Dear Journal provides forum for the underrepresented
RACHEL CARLSON, CONTRIBUTOR
A local feminist duo is joining the ranks of Canadian literary magazines such as Room and Canthius. Dunja Kovacevic and Laina Hughes are launching the first issue of Dear Journal this month to tell women’s stories through art, writing and photography.
“Women’s writing, particularly that which is considered ‘feminine,’ is often minimized and dismissed,” said Kovacevic in an email to The Projector. “We set out to create a publication that we would want to submit to, one that reflected values and stories that we could relate to.”
Women authors are taken less seriously than their male counterparts and the Canadian Women in the Literary Arts (CWILA) links this to disparities in critical reception. Their 2014 book review count suggests that books written by women take up just 39 per cent of reviews in prestigious literary journals and newspapers, while men account for about 57 per cent of reviewed authors.
Nationally, book reviewers have almost reached gender parity, but locally there’s a larger gap. At the Winnipeg Free Press, about 37 per cent of books are reviewed by women and 63 per cent are reviewed by men.
Kovacevic and Hughes both graduated with BAs in English from the University of Winnipeg and said they noticed male authors are privileged over female authors in academia.
“We read men because that’s what was expected of us. In coming to feminism (through experience, academia, or the Internet), we had to unlearn a lot– namely, how to—as writer Trisha Low puts it—‘come to terms with all of [our] literary dads’,” said Kovacevic.
Part of Dear Journal’s mission is to invite women, including transgender and non-binary identified folks, to tell their stories in a literary magazine.
“We wanted to emphasize the range of womanhood, experienced equally by those who currently identify as woman, as those who no longer identify as woman and those who are just beginning (or thinking of beginning) to explore that space,” she said.
More than 30 contributors are local, making up about half of Dear Journal, while the rest are international.
“We really wanted to resist privileging some experiences over others, so we hope that reflects a variety of perspectives and experiences,” said Kovacevic. “Our contributors range in age from about 18 to 30-something and geographically from Canada to Bulgaria.”

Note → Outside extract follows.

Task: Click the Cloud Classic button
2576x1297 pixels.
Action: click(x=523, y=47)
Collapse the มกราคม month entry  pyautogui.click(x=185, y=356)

“The act of writing our lives as women is still radical,” said Kovacevic. “There are still experiences—abortion, abuse, menstruation, masturbating, mothering, whatever—that mainstream media does not represent or if they do, they censor heavily.”
In the US, women make up just 27 per cent of the creative workforce of writers, editors, producers, and photography directors on prime time television shows, according to Women’s Media Centre.
Dear Journal aims to elevate the confessional tradition of diary writing and journaling among women as a way to honour their lived experiences, said Kovacevic.
“We wanted to acknowledge and raise up that tradition,” she said. “It’s also a bit of a ‘side eye,’ if you will, at the usage of ‘dear’ as a diminutive or condescending term towards woman.”
While the issue doesn’t have a particular theme, a pattern began to emerge among the submissions, said Kovacevic.
“Many of the submissions deal with love, loss, parenting or being parented, explorations of self and self-worth, etc and so on. Oppression breeds similar experiences.”
“Ultimately, we’d like to create a community of contributors the world over who will respond and engage with one another’s work and a platform for minority voices.”